→ TEXTE EXTRAIT
= = = = =
Benjamin Mckenzie paraît être un informateur bien au fait des mouvements de la population autochtone de Fort William. Il signale à Frank G. Speck que la bande de la rivière Dumoine s’est désintégrée alors qu’il était jeune homme (vers 1870 ?) et que ses membres se sont joints aux Indiens de la rivière Coulonge associés au poste de Fort William. McKenzie lui fournit également des informations sur les limites des territoires de chasse des familles ayant appartenu à la bande de la rivière Dumoine. Speck dresse alors un tableau des familles de la bande en les associant à des territoires bien définis (tab. 1).

Cette nomenclature des familles de la bande de la rivière Dumoine est associée à une carte que Speck joint à son rapport (carte 1). Les données nominatives extraites du rapport de Speck sont extrêmement sommaires. Les registres de l’état civil[1] et les recensements décennaux canadiens[2] (1871-1921) de la région outaouaise permettent d’identifier adéquatement ces familles autochtones.

Lot 13 : Ya’ndakwe (c. 1812 – c. 1892)

Olivier Yandakwe, né vers 1812, baptisé (ci-après b.) le 16 août 1838 à Témiscamingue à l’âge de 26 ans, s’y marie le 27 août 1839 avec Aima Kiniwabikokwe, b. le 1er juillet 1837 à Témiscamingue. Ce couple autochtone s’est donc converti au catholicisme à la suite des premières visites missionnaires au Témiscamingue.

Enfants :

  1. Louisa, b. le 27 juillet 1836 à Témiscamingue et sépulture (ci-après s.) le 16 août 1841 près de la croix de la mission de Témiscamingue.

  2. Bernard, né le 22 et b. le 26 août 1839 à Témiscamingue.

  3. Jean-Baptiste, né vers 1843 (28 ans au recensement [ci-après, rec.] de 1871), mariage vers 1865 avec Marie-Anne-Angélique Waseabanokwe, née vers 1811 (60 ans au rec. 1871). Remariage le 24 juillet 1905 à Grassy Lake avec Cécile Kangite, veuve de Constant Pitremont. Décédé après rec. 1921. Sans descendance.

  4. Philomène, née le 15 septembre 1845 et b. le 31 mai 1846 à Témiscamingue.
= = = = =
→ SECTION DES DONNÉES
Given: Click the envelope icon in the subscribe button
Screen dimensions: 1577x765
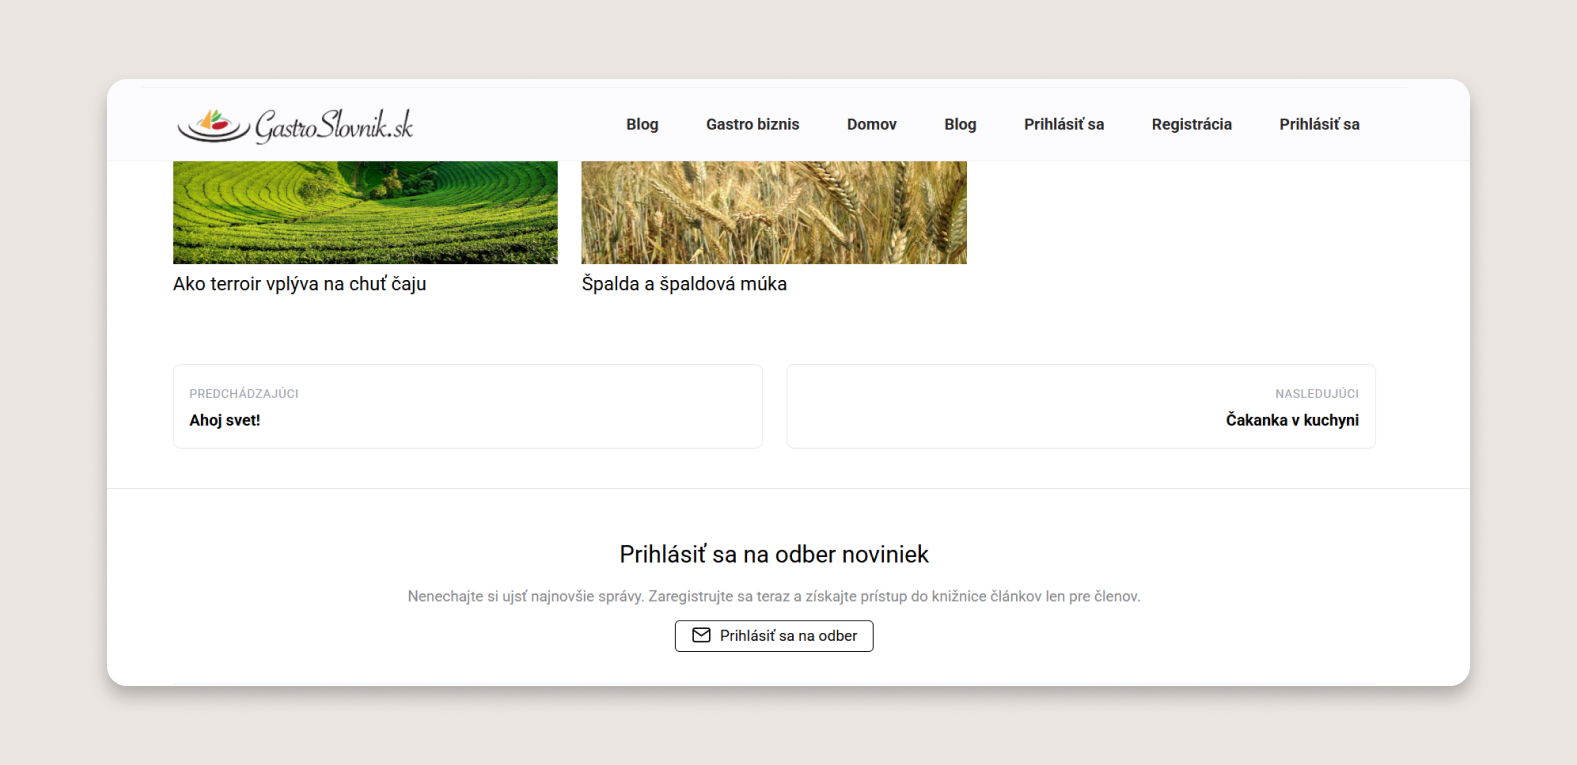Looking at the screenshot, I should click(702, 635).
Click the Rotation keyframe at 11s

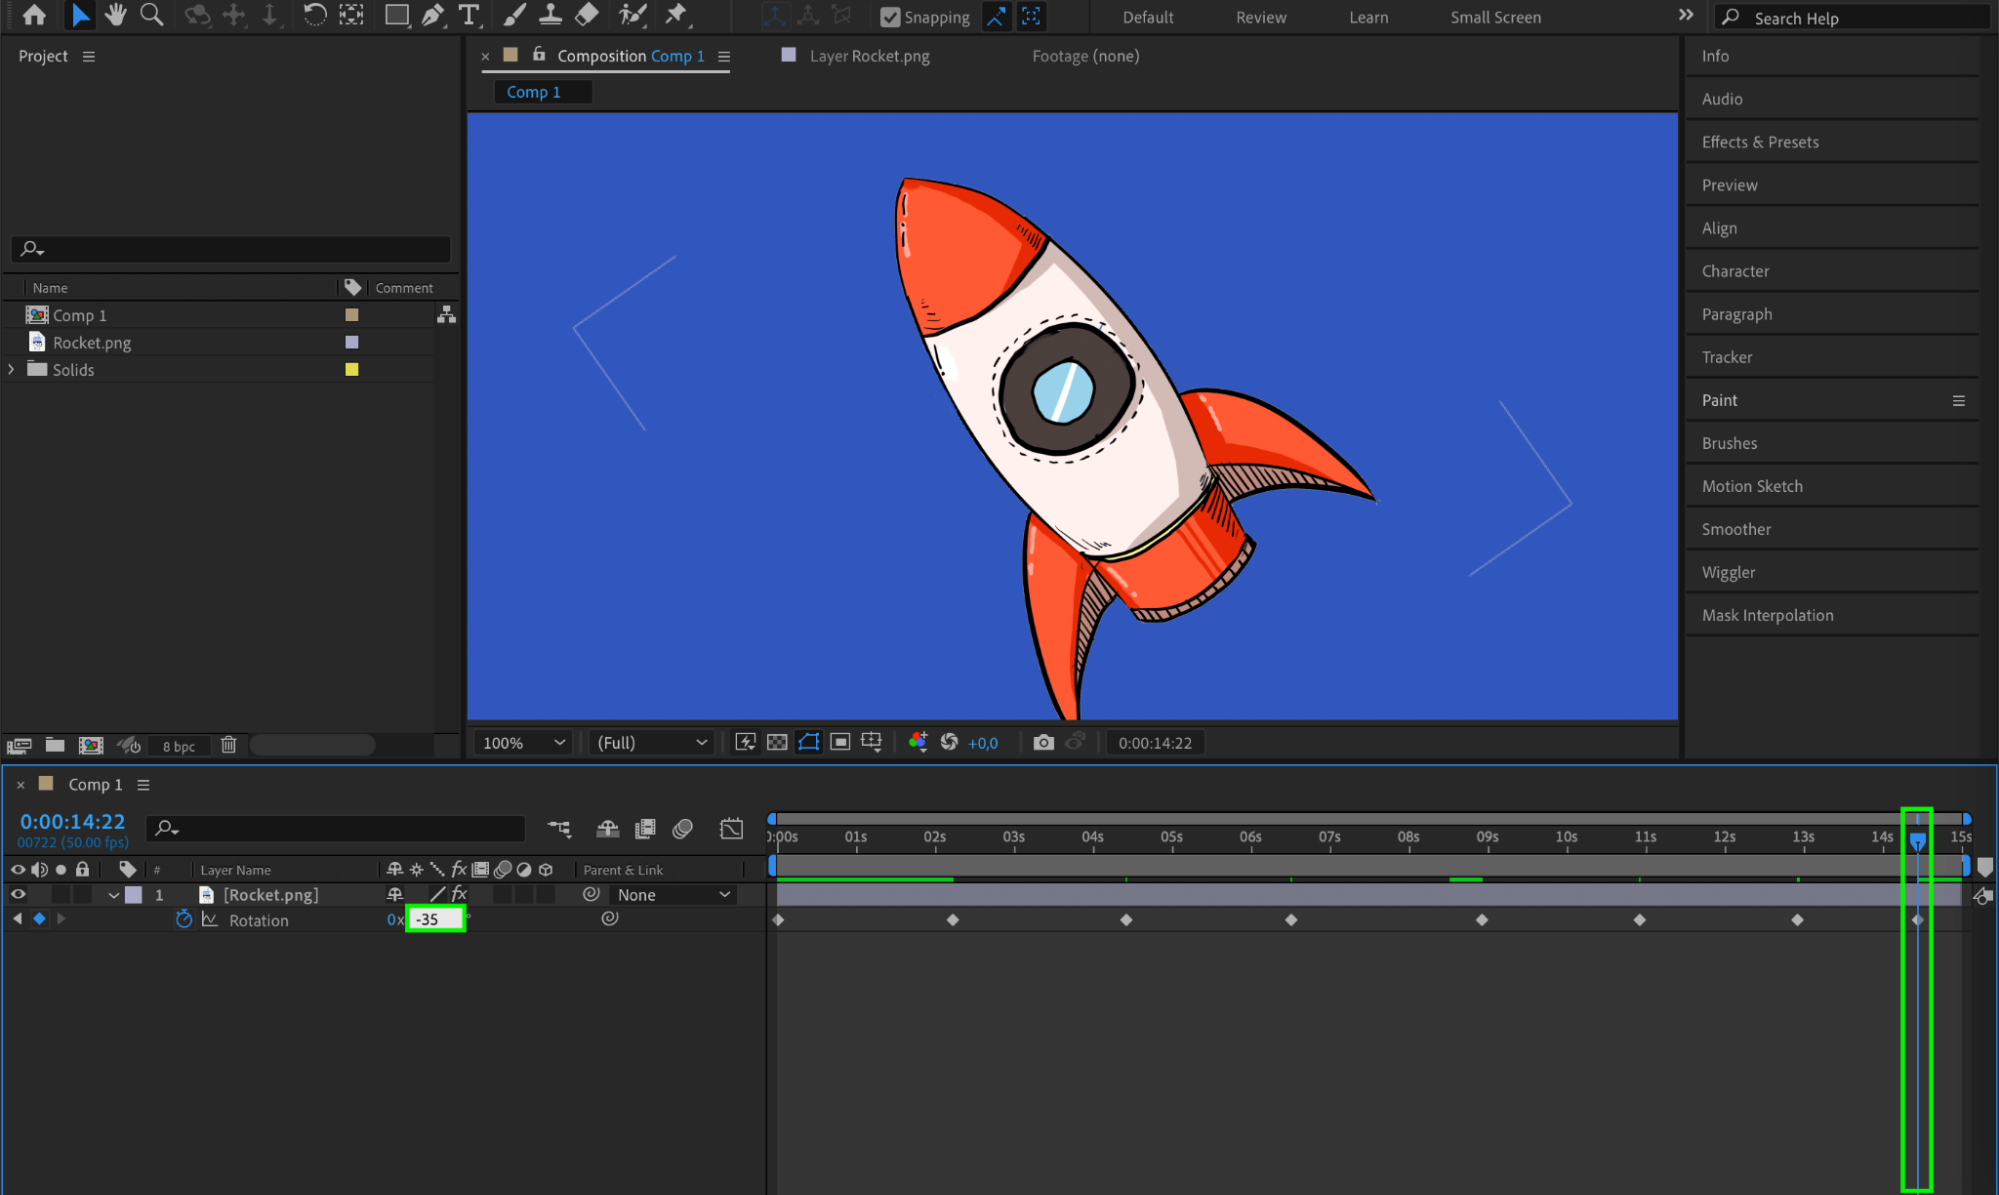coord(1639,919)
= = = = =
→ CONSIGNES
a. Répondez aux questions suivantes d'après le texte sur la bande de la rivière Dumoine :
(i) À quels Indiens les membres de la bande de la rivière Dumoine se sont-ils joints ?
(ii) Quelles sources permettent d'identifier adéquatement les familles autochtones de la bande ?
(iii) À quelle date et en quel lieu Jean-Baptiste s'est-il remarié ?
b. Recopiez fidèlement, dans le texte sur la bande de la rivière Dumoine, le passage allant de « Lot 13 : Ya’ndakwe » jusqu'à « 1839 à Témiscamingue. ».
c. Poursuivez le texte sur les familles de la bande de la rivière Dumoine à la suite de sa dernière phrase.

→ RÉPONSES PAR CONSIGNE
a.
(i) Aux Indiens de la rivière Coulonge associés au poste de Fort William.
(ii) Les registres de l'état civil et les recensements décennaux canadiens (1871-1921) de la région outaouaise.
(iii) Le 24 juillet 1905, à Grassy Lake.

b.
Lot 13 : Ya’ndakwe (c. 1812 – c. 1892)

Olivier Yandakwe, né vers 1812, baptisé (ci-après b.) le 16 août 1838 à Témiscamingue à l’âge de 26 ans, s’y marie le 27 août 1839 avec Aima Kiniwabikokwe, b. le 1er juillet 1837 à Témiscamingue. Ce couple autochtone s’est donc converti au catholicisme à la suite des premières visites missionnaires au Témiscamingue.

Enfants :

  1. Louisa, b. le 27 juillet 1836 à Témiscamingue et sépulture (ci-après s.) le 16 août 1841 près de la croix de la mission de Témiscamingue.

  2. Bernard, né le 22 et b. le 26 août 1839 à Témiscamingue.

c.
Au recensement de 1871, la famille de Jean-Baptiste Menjaki (28 ans) est inscrite dans le secteur du Haut Dumoine alors que son père se trouve recensé sur la liste des Indiens de Kipawa sous le nom de Louis Djawe (60 ans). En 1876, cette famille figure sur une pétition des Indiens de Kipawa sous l’appellation « Baptiste Antigoin », et le recensement de 1881 confirme leur présence dans le secteur de Kipawa. En 1888, lors de la visite pastorale de ses missions sauvages, Mgr Lorrain rencontre à proximité du lac Brennan (Sairs) un vieillard, du nom de Louis Iawé, qui lui signale avoir été baptisé par M. de Bellefeuille (Proulx 1892 : 32). Olivier Yandakwe, connu également sous le nom de Louis Iawé, est décédé peu de temps après le recensement de 1891. En 1911, Jean-Baptiste Antikwe, son fils, est recensé dans le secteur de Grassy Lake (lac aux Foins), un lieu de mission pour les Indiens de Kipawa depuis les années 1870 (Gueguen 1879 : 113-114). Les recensements nominatifs de la région de Pontiac permettent donc de constater que la famille Yandakwe est généralement associée aux Indiens de Kipawa.

Lot 14 : Po’nins (c. 1800-1868)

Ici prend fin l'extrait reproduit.